Beyoncé's Lemonade arrived tonight via HBO, and now, in its immediate aftermath, there is no other way to say it: we have all witnessed the greatest pop moment thus far of the 21st century.
I'm old enough to remember watching the premiere of Michael Jackson's "Thriller" video on TV as a kid, how mesmerizing it felt, and how everyone was talking about it the next day, the next month, the next year.
What Beyoncé has done is "Thriller" times 20.
A visual album about the real-life trauma of Jay-Z's cheating on Beyoncé, Lemonade follows an adapted version of the Kübler-Ross model, a.k.a. the five stages of grief -- denial, anger, bargaining, depression and acceptance -- around the realization of Jay-Z's unfaithfulness. Numerous references to coming home late, not being able to look his wife in the eye, Bey's regrets about her wedding ring and "side chicks" prevail. Prominently, Bey's confidence eventually takes center stage; this is a feminist album that operates on reality and not a PC narrative.

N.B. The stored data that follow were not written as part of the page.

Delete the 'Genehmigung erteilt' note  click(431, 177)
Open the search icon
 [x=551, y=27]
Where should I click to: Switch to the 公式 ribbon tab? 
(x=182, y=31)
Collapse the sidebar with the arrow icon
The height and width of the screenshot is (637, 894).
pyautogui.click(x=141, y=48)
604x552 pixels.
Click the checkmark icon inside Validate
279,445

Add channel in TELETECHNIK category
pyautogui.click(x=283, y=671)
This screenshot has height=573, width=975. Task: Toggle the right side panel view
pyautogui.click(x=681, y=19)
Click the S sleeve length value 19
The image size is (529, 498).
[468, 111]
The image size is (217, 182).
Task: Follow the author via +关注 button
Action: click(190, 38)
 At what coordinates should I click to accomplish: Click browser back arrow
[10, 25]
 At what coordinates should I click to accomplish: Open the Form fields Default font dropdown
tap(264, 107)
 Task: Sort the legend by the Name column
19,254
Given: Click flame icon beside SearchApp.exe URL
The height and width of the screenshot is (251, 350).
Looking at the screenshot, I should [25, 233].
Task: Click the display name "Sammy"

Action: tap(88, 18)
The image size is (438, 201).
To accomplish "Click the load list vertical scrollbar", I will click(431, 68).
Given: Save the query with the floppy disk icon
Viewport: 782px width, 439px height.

If you're aware of the Kübler-Ross model, you know that the final stage is "acceptance." This is why, even when Beyoncé sang of anger and depression in the first half, I started to believe that Lemonade was not going to be a divorce album.
This gave me slight disappointment. How incredible would it be, how empowering to every woman who'd been cheated on, to divorce Jay-Z on live television over his cheating -- complete with very detailed lyrics, middle fingers, expletives and "you coulda had this" shots of Jay-Z's child, Blue Ivy, and the vision of Beyoncé's body?
But Beyoncé is not beholden to all women in the world. Life is not a Tumblr post. And love makes us embrace certain sacrifices. If, for the first 40 minutes, Lemonade is a kiss-off that seems to inevitably end in divorce, then the next 20 minutes are a reminder that the aftermath of infidelity is not always easy.
Let's get real for a second. Have you ever cheated on someone? I have. It's terrible, except you're getting satisfaction in this way that you could never get otherwise, and it's wonderful, like being in love again, and goddamn, there is something that feels so right about doing something so wrong.
Realness continued, though: Have you ever been cheated on? I have, and it's terrible, but in a different and altogether more devastating way. You want to die. You are in shock, denial, anger -- all those stages of grief. You are a wreck, and will be, for at least a few years.
But even someone as strong, famous, and wealthy as Beyoncé cannot ignore the strength of real love. Something happens after the one you love betrays you. If you're ambivalent, you can let them go. But if you love them passionately, and have always loved them, you enter into a stage of empathy that, while not fully forgiving them, understands why they've done what they've done.
That's why it's so powerful when Jay-Z actually appears on camera in Lemonade. Beyoncé is welcoming him into her album, but by extension back into her life. Furthermore, Jay is agreeing to be in this video, this album, this film that in large part is a vicious indictment of his infidelity.
Add to all of this the incredible film direction. The omnipresent blackness, continued from "Formation" -- Michael Brown's mother, Trayvon Martin's mother. The many references to motherhood -- Bible pages stopping a period; the eyes of Blue Ivy. The utter poetic nature of it all. The gift Beyoncé has given to black womanhood. There are layers upon layers to Lemonade that will take time to fully unravel.
But for now, I can't imagine any pop culture moment in the last 16 years that rivals this.
There is an inherent barrier in pop music at large. It says: No, you cannot come in. With Lemonade, Beyoncé has let us in -- with personal songs, artistic visuals, incredible music and deeply intimate lyrics. She has simply given us the greatest pop moment of the 21st century, thus far.